Indecision also extends to releasing new records. There are always new songs in development, and one or two of them may meet his self-imposed high standards, but then of course they have to be recorded properly, and so further indecision sets in. As he told Iowa City writer and illustrator Cheryl Graham, when discussing the fact that in 2016, anybody with a laptop computer can make a record, ‘Yeah, they can knock one out, and it’ll be pretty good, but “pretty good” is the new shite.’

Disinclined to make a new long-playing record, he was pleased to be presented with studio alternatives and invitations to collaborate on songs in Nashville, although the first time he returned there after a long absence, he confessed to being terrified by the prospect of working with the pros. But suddenly his old skills returned, and he found himself thinking, ‘Maybe I should do some producing again, because I’m pretty good at this, knowing how somebody else’s music should go, and people seem to listen to me.’

Suddenly, the fact that he was in his mid-sixties didn’t seem to matter. His new publishers, Big Deal Music, were proactive and, with offices in New York, Los Angeles and Nashville, ideally placed to hook him up with other writers. Big Deal’s senior vice president in Nashville, Dale Bobo, had long been a fan, and stops just short of calling Nick ‘a musical hero’.

Bobo made it his mission to seek out people for Nick to work with. Aiming high, the first person he approached was Bob DiPiero, a Nashville Songwriters Hall of Fame inductee and writer of fifteen number one country hits, with songs recorded by artists such as Reba McEntire, Vince Gill and Tim McGraw.

‘DiPiero got back to me within moments,’ says Bobo. ‘He told me he’d always been a Nick fan and it made him happy that he was going to get to write with him.’

Having set up the meeting with DiPiero, and sessions with other top writers such as Tommy Lee James, Al Anderson and, via his New York colleagues, Dan Auerbach from the Black Keys, Bobo would pick Nick up from his hotel in the morning and drive him to the place of work. This was usually a home studio, often in a little house with a garden, just outside of town, or at an office with recording equipment and an interesting selection of guitars. Work commenced mid-morning and by mid-afternoon, a song, maybe two songs, were written.
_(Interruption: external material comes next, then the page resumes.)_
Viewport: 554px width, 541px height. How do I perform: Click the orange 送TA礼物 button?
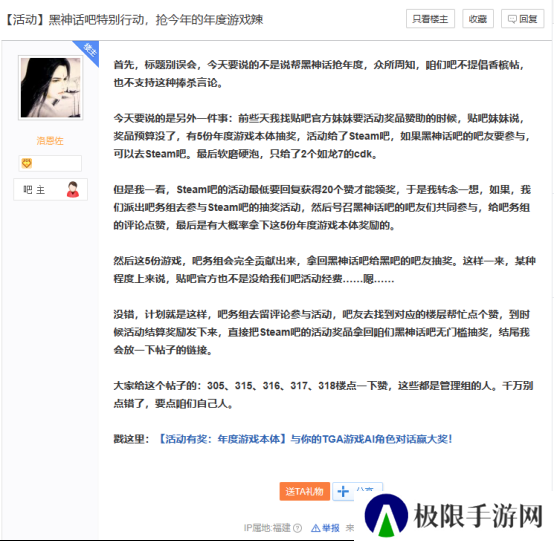(305, 492)
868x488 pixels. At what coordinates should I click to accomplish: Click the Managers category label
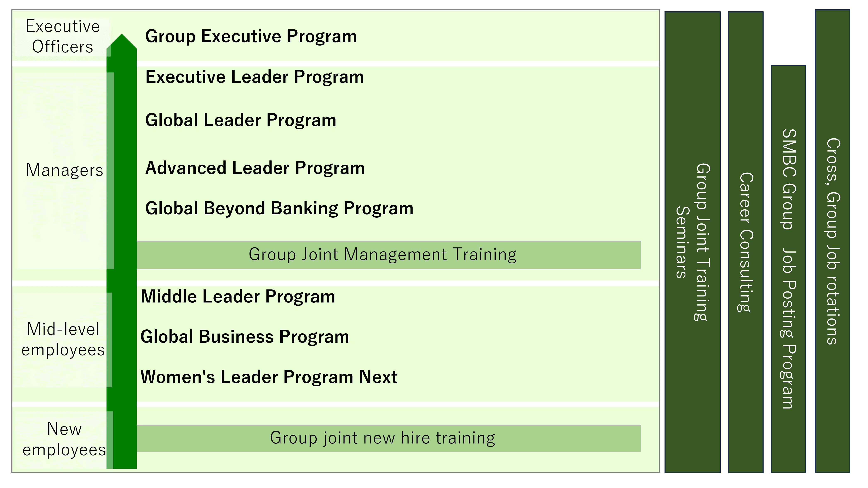tap(64, 170)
It is not uncommon in Nashville for a professional studio demo to be recorded immediately after a writing session, as was the case with Al Anderson’s ‘Good Girls Love Bad Boys’, co-written with Nick. At Legends Studio, for example, a new song can be recorded for a fixed fee, with house musicians who will learn it in a matter of minutes, give it a quick run-through and, when the engineer hits the record button, usually capture it on the first take. ‘Those session guys will do you a shit-hot demo in about, er, thirty minutes,’ confirms Nick.

Dale Bobo appreciated that Nick’s professional reputation would often precede him in Nashville: ‘When we got to the writing room, you could see these people were excited to be there with Nick. People here are by and large up on their music history and they know who he is.’

Long-term Nashville songwriter Bill Lloyd concurs. With his own musical credentials straddling modern country and power pop, Lloyd represents the local ear-to-the-ground musician who grew up listening to the music coming out of Britain in the late 1970s.

‘My friends and I started reading about Nick Lowe in the cool rock magazines of the day,’ recalls Lloyd. ‘We saw his name attached as producer to Elvis Costello. It was love at first listen. Nick’s music was a blueprint for the thing I was going for on the Foster & Lloyd records, and his hilarious twisted lyrical side was a big plus.’

Of course, it does help to have worked and hung out with some familiar names, such as Elvis Costello and Chrissie Hynde. As Elvis Presley’s original drummer, D. J. Fontana, once quipped, ‘It’s not what you know, it’s who you knew.’ And there is no doubt that Nick’s former marriage to Carlene Carter – and its direct connection to the Johnny Cash and June Carter saga – rings bells in Music City. Those local songwriters who had not followed the story, but suddenly learnt about it from a chance remark, can get quite excited.

‘What’s that? You knew Johnny Cash?!’

‘Many of the songwriters I’ve met in Nashers work in duos,’ says Nick. ‘I’m the third element that comes into the room, and of course everyone’s looking for the fourth element, which is the song. And nobody I’ve met with has been able to tell me what it is I’m supposed to bring to the party. Do you bring a title? A verse? Some people will tell you, “Don’t bring anything.”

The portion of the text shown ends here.